Schott then enumerated the main stumbling blocks to agreement at Cancun:

  • Negotiations relating to agriculture failed miserably. The U.S. and the EU could not agree on a proposal until they fashioned a last-minute compromise. The compromise was not what the G20 was hoping for. Given such little time, the G20 countries could not agree on their own contributions to the reforms. Time ran out and they all agreed to disagree.
  • The G20 countries seemed very firm that they wanted to focus on a limited set of issues – and wanted to postpone progress on investment issues – that is, freeing up foreign ownership provisions. The EU, Japan, and South Korea wanted to open up these discussions.
  • Many of the developing countries misunderstood what could be achieved and how quickly through the WTO process. They made unrealistic demands for change that the WTO and the industrial countries simply could not accommodate. For example, some countries asked for advance payments and monetary compensation based on agreements that had not even been made.
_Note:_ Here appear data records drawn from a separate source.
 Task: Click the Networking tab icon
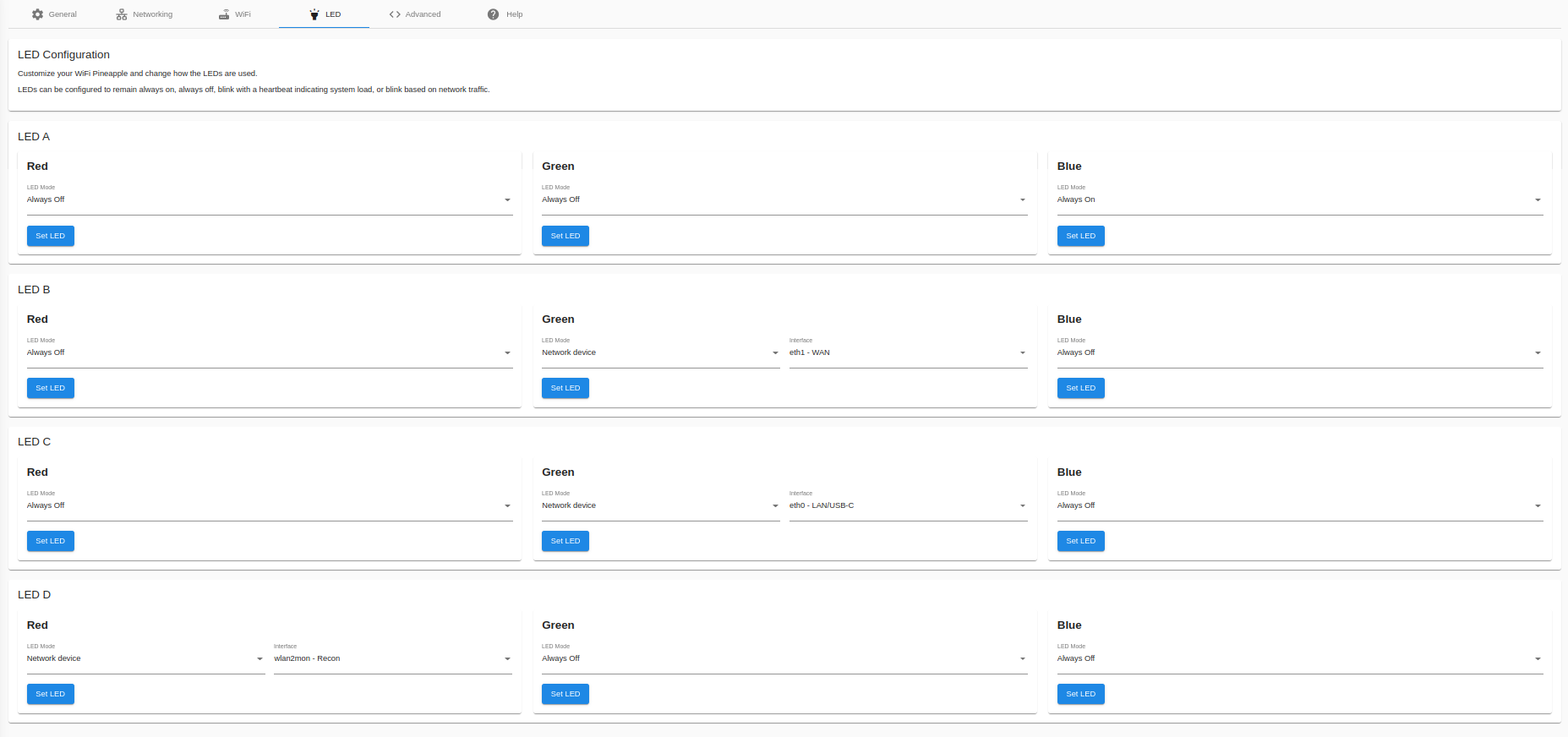point(122,14)
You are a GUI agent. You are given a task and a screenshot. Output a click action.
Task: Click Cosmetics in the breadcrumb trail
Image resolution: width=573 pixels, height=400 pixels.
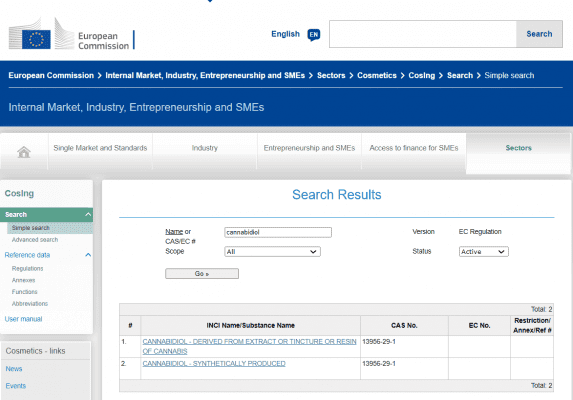coord(377,75)
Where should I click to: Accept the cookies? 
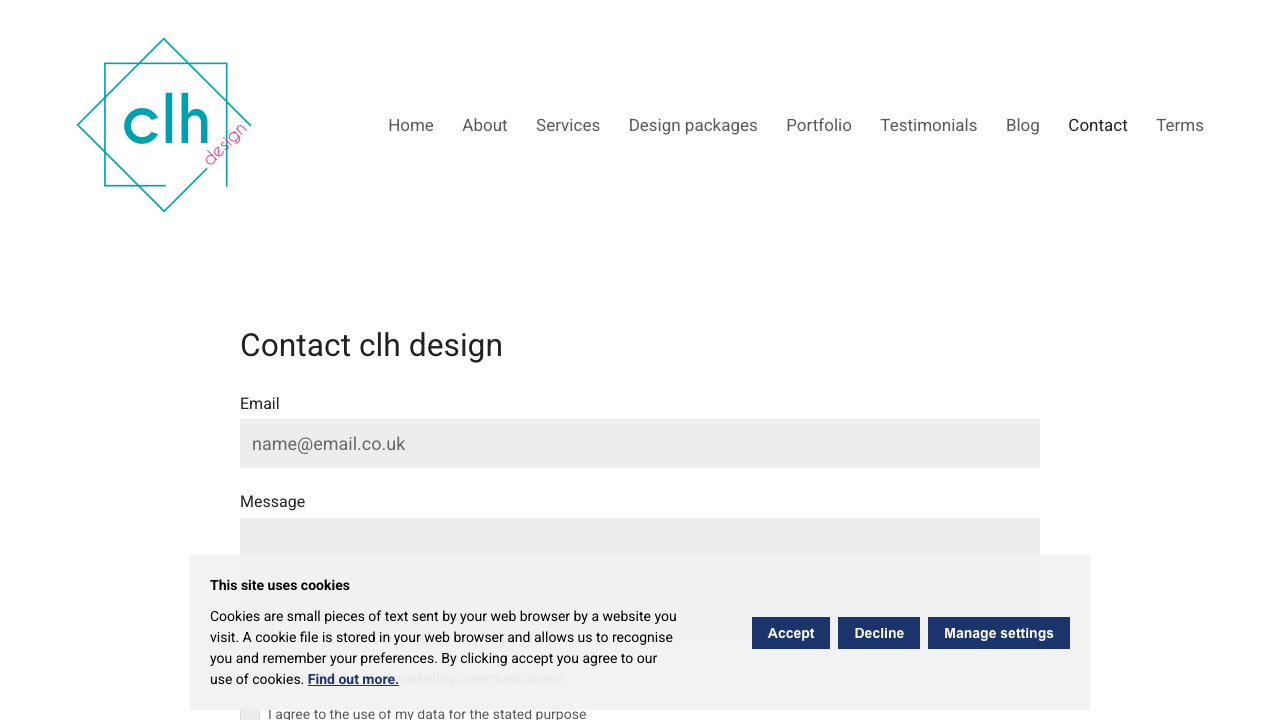click(790, 633)
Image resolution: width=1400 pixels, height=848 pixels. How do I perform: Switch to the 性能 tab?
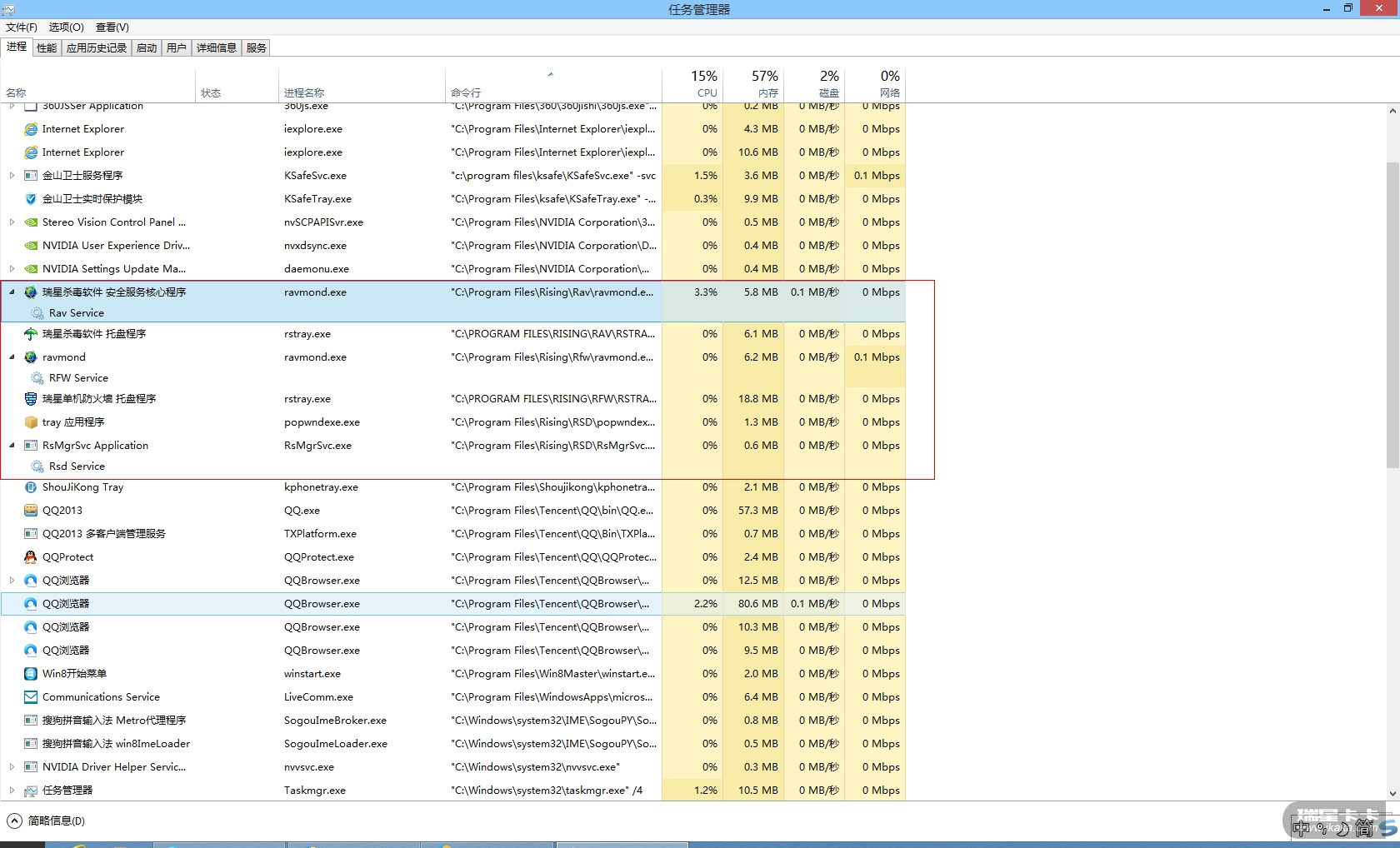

Schott concluded with his opinions about necessary steps to resuscitate the round:

  • Industrial countries must make substantial cuts in domestic subsidies to agricultural sectors from the levels that prevailed during the 2000 to 2002 time period.
  • Industrial countries should eliminate agricultural export subsidies with accelerated phase-out plans for those products deemed most important to the developing countries.
  • Sharp reductions in high tariff farm levels
  • Industrial countries should allow increased market access for products of developing countries
  • Eliminate all industrial tariffs (nonagricultural goods) by 2015
  • Progress on Trade facilitation: Trade Facilitation is often defined by the WTO as “the simplification and harmonization of international trade procedures” with trade procedures being the “activities, practices and formalities involved in collecting, presenting, communicating and processing data required for the movement of goods in international trade”. Steadily growing volumes of trade, the fall in tariff levels to an all-time low after the conclusion of the Uruguay Round and the availability of modern technology to significantly improve the management of cross-border trade and distribution of goods, have all combined to create a strong interest in trade facilitation. The losses that business suffers through delays at borders, complicated and unnecessary documentation requirements and lack of automation of government-mandated trade procedures are estimated to exceed in many cases the costs of tariffs.
  • Increased transparency in government procurement is likely to be put on a back burner but would help developing countries reduce corruption and waste.
  • Likewise, investment policy and competition policy would be on the back burner.
  • Developing countries should be allowed some flexibility and longer duration to incorporate some of the changes

In July 2006, after five years of negotiations, the Doha Round was officially suspended at a meeting in Geneva. Lack of agreement and political will to move forward among the representatives of the US and the EU were the principal reason for the suspension. This is not the first WTO Round to fail, but the suspension is significant not least because it came shortly after the expiration of the US Trade Promotion Act that gave the US President special authority to conclude international trade agreements. Since then, a January 2007 meeting of the trade ministers from 30 of the most important countries of the global economy agreed to restart the negotiations.